The lawsuit against Barrick Gold of North America’s Cortez Hills Project that is still pending in U.S. District Court in Reno lost a little steam this week because of a U.S. Supreme Court ruling.
The nation’s high court turned down an appeal from Indian tribes in Arizona that had a direct link to the lawsuit filed by Western Shoshone tribes, the Western Shoshone Defense Project and Great Basin Resource Watch.
Part of the Cortez Hills case was the contention that the mining project on the foothills of Mount Tenabo in Lander County violated federal law on religious freedom, but the Supreme Court’s ruling led to the tribes dropping that part of the lawsuit.
“We will be dropping the claim, but we will be going forward on the other issues,” Colorado-based Western Mining Action Project lawyer Jeff Parsons said this week.
Western Mining Action Project is representing the Western Shoshone tribes, and lawyer Roger Flynn agreed in earlier discovery documents filed with the Reno court that the tribes would drop the claim based on the Religious Freedoms Restoration Act if the high court refused to hear the Navajo Nations case. That case involved an effort to block expansion of a ski resort on a mountain at the Arizona Snowbowl ski area north of Flagstaff.
The U.S. District Court action also involved Barrick’s request for the names of all the Western Shoshone who have worshipped at the Mount Tenabo site over the years, and Barrick Gold of North America Vice President and General Counsel Rich Haddock said Friday Barrick’s request falls away, as well.
“It will be somewhat streamlined now,” he said of the court actions in Reno.
He said the case will now be determined on administrative records and oral arguments. No witnesses will be called.
The U.S. District Court has until next summer to decide on the lawsuit against the U.S. Bureau of Land Management over its approval of the Cortez Hills Project, Haddock said. Barrick is an intervenor in the case.

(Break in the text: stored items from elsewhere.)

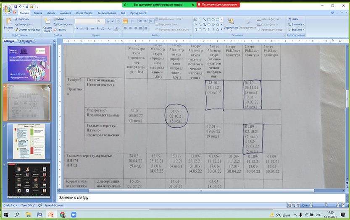Screen dimensions: 350x220
Task: Click the Paste (Вставить) icon
Action: (x=8, y=23)
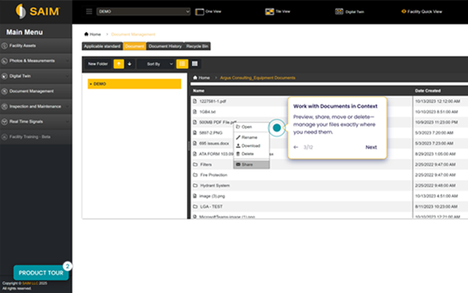
Task: Switch to grid view layout
Action: tap(195, 64)
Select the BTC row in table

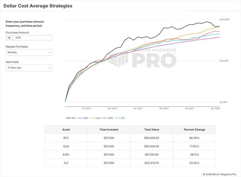pyautogui.click(x=130, y=138)
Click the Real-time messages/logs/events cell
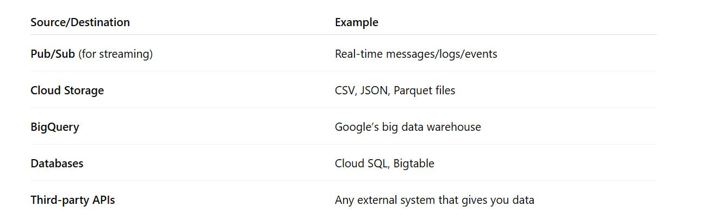 (416, 54)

This court action in Reno is separate but related to the Western Shoshone appeal that a three-judge panel of the U.S. 9th Circuit Court of Appeals heard this week in San Francisco. The court will issue an opinion later.
The appeal was over the district court’s ruling that the BLM had sufficiently studied the impacts of the Cortez Hills Project before permitting the project to go ahead, based on the Federal Land Policy and Management Act and the National Environmental Policy Act.

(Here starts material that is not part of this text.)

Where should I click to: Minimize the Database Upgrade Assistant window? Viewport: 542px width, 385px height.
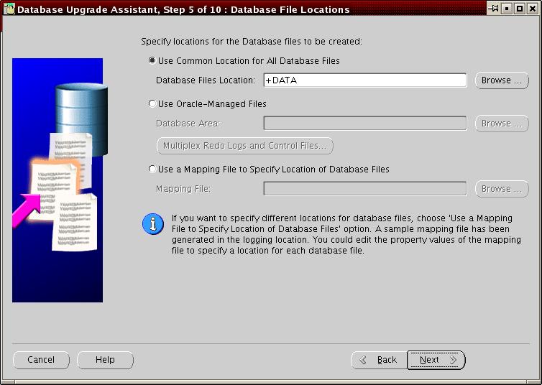(x=507, y=9)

John Hadder of the Great Basin Resource Watch said Thursday “it was a good hearing. The judges asked a lot of good questions of our attorney, Barrick’s attorneys and the U.S. attorney.” The Justice Department is representing the BLM in the appeal.
Hadder also said there were six Western Shoshone grandmothers from Nevada and Idaho at the hearing in San Francisco for a temporary injunction against Cortez Hills.

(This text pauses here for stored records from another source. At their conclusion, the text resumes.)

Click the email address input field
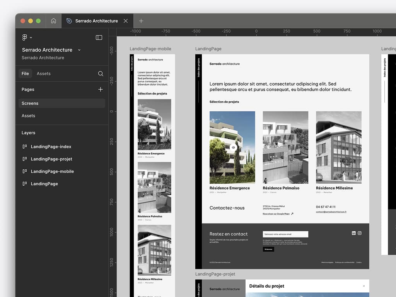396x297 pixels. pos(286,234)
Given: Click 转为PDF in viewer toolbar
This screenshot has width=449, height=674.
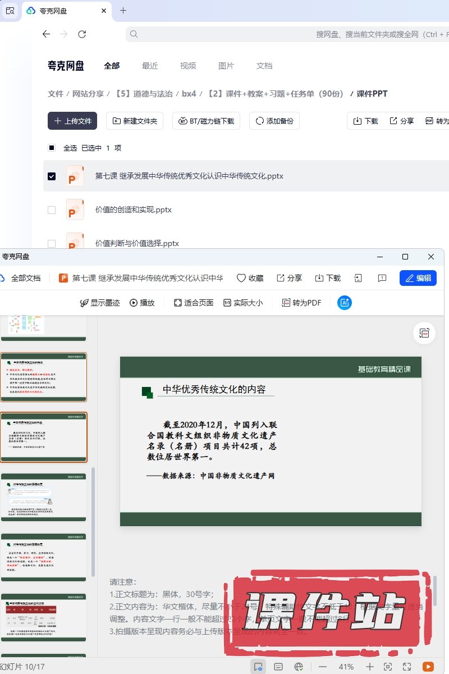Looking at the screenshot, I should (x=301, y=303).
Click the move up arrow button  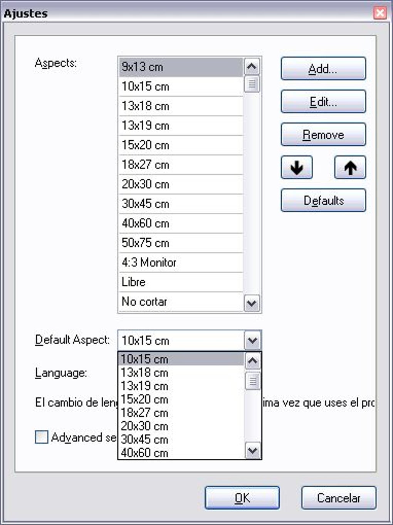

Barrick’s Haddock said the judges “asked good questions of both sides and the matter is now in their hands. We hope they agree with the trial court.”
Flynn told the 9th Circuit Court panel that BLM was wrong to determine there was no religious site at the Cortez Hills location, claiming BLM ignored the record, but Barrick attorney Francis Wikstrom argued that archaeological surveys showed the mine site is not a sacred site.
BLM found evidence of religious activity at the top of Mount Tenabo, at the White Cliffs and in Horse Canyon, but not where the open pit mine is being developed, he said, according to an audio recording of the proceedings.
Wikstrom also said the Western Shoshone had no right to “sandbag” the BLM by waiting until comments to the draft environmental impact statement to claim the Cortez Hills site is sacred.
The Justice Department’s attorney for the BLM, Sambhav Sankar, said there is “nothing in the administrative record” to support the claim that the Western Shoshone use the Cortez Hills Project site for religious purposes.
Barrick has been developing Cortez Hills since BLM approval last November, although the company didn’t go full-speed ahead until after the U.S. District Court in Reno denied the plaintiffs’ request for a preliminary injunction to stop the work.
Lou Schack, manager of communications and community affairs for Barrick, said there are roughly 400 contractors working at Cortez Hills now and 830 Barrick employees at the Cortez operations that also include the Pipeline Mine.
U.S. District Judge Larry Hicks said in January when he denied the preliminary injunction that the Barrick project provides major economic benefits to the area.
“Based on the record, there would be more Western Shoshone who would lose their jobs than would worship” at Mount Tenabo, if the court halted the mining project, Wikstrom said.